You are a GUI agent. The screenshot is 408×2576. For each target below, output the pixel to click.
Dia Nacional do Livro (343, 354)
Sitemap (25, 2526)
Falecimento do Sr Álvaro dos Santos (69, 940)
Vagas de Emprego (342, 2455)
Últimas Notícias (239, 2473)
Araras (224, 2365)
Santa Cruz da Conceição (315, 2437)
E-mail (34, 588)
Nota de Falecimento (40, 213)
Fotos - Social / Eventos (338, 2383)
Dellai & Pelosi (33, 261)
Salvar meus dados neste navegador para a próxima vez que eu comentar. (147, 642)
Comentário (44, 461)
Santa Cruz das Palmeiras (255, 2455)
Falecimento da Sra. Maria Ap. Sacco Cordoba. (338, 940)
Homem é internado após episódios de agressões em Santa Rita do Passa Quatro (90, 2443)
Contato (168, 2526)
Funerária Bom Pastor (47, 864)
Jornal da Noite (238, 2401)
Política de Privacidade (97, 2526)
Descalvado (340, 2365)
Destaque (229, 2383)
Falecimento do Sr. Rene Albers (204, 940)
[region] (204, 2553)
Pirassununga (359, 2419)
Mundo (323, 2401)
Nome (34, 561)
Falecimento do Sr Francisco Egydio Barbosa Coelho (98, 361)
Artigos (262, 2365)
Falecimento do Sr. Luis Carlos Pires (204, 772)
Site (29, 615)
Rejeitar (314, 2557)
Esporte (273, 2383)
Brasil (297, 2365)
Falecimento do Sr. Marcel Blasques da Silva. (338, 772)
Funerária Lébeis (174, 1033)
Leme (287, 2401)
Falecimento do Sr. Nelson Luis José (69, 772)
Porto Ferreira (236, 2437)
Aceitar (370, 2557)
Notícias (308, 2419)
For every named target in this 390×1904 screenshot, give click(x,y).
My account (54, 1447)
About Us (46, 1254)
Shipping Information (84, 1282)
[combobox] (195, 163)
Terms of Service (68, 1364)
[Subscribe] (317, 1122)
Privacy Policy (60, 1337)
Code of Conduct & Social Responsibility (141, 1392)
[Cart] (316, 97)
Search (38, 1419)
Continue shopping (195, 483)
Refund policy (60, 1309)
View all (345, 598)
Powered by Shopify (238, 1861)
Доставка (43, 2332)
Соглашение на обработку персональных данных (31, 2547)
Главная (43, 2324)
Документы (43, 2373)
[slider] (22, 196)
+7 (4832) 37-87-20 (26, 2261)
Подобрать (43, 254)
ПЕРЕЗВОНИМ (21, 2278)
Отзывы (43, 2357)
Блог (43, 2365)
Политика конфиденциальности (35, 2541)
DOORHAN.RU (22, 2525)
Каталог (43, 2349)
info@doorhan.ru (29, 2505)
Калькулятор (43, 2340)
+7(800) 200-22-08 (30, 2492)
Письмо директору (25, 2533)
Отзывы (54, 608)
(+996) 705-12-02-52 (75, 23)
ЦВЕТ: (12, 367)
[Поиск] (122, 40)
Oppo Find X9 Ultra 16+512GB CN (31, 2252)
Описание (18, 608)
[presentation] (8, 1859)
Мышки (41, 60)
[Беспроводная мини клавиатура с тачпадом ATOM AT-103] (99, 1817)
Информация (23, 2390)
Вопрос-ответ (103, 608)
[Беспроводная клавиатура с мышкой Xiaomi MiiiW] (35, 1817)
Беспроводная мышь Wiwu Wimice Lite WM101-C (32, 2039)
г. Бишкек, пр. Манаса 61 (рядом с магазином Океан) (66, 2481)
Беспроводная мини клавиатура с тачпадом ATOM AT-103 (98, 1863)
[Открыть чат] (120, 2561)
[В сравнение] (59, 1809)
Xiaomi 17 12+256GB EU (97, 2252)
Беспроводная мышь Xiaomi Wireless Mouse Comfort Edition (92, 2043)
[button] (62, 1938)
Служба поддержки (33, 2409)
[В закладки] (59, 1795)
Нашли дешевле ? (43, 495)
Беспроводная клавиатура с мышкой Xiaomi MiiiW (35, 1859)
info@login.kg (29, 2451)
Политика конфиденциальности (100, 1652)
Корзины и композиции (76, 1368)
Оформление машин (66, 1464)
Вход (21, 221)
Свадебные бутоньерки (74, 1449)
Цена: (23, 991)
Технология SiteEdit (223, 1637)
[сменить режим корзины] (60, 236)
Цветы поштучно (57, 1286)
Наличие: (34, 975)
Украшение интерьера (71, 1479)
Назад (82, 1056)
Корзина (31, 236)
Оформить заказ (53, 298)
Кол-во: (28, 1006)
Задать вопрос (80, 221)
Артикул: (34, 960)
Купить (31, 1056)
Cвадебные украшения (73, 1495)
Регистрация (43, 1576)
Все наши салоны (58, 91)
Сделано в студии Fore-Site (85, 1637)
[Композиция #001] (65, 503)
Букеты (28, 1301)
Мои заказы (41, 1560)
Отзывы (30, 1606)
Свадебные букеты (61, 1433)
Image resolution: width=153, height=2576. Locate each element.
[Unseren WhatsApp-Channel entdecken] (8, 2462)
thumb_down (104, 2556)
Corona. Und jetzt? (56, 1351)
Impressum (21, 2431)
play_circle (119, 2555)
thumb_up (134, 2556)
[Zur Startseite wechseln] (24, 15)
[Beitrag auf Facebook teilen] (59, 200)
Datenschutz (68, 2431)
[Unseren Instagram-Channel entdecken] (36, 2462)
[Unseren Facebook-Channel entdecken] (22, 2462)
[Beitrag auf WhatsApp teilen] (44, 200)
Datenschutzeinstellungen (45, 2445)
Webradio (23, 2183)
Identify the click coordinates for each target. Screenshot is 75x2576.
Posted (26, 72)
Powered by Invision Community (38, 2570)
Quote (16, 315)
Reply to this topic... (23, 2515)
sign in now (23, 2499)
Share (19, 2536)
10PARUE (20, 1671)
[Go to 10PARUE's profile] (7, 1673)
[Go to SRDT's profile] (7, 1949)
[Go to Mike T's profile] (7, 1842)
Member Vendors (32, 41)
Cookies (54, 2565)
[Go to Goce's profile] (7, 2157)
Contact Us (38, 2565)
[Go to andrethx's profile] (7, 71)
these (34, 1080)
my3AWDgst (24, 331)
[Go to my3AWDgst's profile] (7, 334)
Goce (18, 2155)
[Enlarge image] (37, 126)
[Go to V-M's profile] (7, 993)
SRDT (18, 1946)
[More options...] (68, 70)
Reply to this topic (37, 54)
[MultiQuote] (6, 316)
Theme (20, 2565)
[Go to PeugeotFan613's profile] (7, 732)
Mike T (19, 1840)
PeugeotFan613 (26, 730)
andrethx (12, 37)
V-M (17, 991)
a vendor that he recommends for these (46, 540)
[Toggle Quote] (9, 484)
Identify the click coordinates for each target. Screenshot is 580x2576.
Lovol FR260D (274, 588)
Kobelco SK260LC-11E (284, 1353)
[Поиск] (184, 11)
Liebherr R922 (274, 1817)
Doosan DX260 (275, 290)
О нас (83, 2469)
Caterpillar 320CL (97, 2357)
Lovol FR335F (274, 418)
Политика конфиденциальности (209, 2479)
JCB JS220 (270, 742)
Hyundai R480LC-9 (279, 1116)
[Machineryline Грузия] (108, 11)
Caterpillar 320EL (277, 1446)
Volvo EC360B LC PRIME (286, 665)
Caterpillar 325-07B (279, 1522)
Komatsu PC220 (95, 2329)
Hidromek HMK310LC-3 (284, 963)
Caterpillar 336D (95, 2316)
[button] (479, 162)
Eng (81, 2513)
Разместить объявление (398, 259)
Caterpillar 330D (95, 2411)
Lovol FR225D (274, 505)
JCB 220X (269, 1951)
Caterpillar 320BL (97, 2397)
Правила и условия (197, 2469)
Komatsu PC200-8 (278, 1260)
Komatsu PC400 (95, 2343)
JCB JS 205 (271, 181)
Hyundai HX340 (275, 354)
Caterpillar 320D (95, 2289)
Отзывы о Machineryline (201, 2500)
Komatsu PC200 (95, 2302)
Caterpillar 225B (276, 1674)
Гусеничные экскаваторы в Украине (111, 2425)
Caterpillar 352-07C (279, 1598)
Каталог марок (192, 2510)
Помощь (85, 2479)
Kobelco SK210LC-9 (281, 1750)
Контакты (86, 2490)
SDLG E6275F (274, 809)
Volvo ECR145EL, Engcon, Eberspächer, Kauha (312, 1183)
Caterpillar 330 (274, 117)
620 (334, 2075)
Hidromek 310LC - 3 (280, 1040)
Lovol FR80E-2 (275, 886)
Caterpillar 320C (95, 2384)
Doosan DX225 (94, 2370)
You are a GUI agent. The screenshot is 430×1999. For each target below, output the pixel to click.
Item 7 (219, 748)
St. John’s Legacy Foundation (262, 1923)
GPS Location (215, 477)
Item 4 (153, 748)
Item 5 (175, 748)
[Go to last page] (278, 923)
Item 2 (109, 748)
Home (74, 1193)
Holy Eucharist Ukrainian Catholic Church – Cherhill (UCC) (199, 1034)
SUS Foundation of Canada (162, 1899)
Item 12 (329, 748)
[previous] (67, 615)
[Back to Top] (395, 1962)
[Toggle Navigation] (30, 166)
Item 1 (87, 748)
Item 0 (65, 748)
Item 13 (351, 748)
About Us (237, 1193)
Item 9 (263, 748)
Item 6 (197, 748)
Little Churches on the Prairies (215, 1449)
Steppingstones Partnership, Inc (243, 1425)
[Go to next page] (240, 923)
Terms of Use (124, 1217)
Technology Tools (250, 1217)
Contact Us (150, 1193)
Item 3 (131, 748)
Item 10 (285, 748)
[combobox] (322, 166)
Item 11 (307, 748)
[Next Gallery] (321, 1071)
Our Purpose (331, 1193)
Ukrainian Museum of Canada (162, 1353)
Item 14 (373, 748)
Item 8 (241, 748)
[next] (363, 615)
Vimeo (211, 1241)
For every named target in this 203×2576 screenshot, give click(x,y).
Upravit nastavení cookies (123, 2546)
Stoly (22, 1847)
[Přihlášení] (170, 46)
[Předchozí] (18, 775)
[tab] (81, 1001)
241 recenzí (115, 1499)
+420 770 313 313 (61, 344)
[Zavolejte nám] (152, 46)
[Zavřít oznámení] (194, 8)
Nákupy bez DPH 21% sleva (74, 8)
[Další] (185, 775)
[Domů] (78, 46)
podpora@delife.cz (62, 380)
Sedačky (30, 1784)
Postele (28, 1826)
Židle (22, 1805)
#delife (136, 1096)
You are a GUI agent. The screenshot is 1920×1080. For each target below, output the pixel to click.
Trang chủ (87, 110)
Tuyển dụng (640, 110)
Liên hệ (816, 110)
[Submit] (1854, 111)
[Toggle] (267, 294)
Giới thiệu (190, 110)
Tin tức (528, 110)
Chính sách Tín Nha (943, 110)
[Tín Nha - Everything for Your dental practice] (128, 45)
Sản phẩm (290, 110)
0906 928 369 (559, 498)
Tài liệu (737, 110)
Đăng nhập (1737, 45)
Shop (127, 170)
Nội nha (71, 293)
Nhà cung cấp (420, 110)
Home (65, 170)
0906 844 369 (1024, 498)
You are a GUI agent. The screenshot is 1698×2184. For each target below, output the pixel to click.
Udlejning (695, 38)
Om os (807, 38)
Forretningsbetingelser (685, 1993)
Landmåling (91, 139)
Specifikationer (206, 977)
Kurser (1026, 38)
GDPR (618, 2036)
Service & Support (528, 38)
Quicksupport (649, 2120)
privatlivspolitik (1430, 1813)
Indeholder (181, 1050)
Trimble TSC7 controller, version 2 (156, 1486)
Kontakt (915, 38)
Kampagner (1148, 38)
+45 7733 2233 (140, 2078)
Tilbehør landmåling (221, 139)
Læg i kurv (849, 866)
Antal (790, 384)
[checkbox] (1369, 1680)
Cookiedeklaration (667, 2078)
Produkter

* * *

#### Aim of the task
Both the first line of the data above and the line with "[region] (204, 2553)" must be included; please return exactly those lines and the ones between them.

#### Your solution
You are a GUI agent. The screenshot is 408×2576. For each target below, output the pixel to click.
Dia Nacional do Livro (343, 354)
Sitemap (25, 2526)
Falecimento do Sr Álvaro dos Santos (69, 940)
Vagas de Emprego (342, 2455)
Últimas Notícias (239, 2473)
Araras (224, 2365)
Santa Cruz da Conceição (315, 2437)
E-mail (34, 588)
Nota de Falecimento (40, 213)
Fotos - Social / Eventos (338, 2383)
Dellai & Pelosi (33, 261)
Salvar meus dados neste navegador para a próxima vez que eu comentar. (147, 642)
Comentário (44, 461)
Santa Cruz das Palmeiras (255, 2455)
Falecimento da Sra. Maria Ap. Sacco Cordoba. (338, 940)
Homem é internado após episódios de agressões em Santa Rita do Passa Quatro (90, 2443)
Contato (168, 2526)
Funerária Bom Pastor (47, 864)
Jornal da Noite (238, 2401)
Política de Privacidade (97, 2526)
Descalvado (340, 2365)
Destaque (229, 2383)
Falecimento do Sr. Rene Albers (204, 940)
[region] (204, 2553)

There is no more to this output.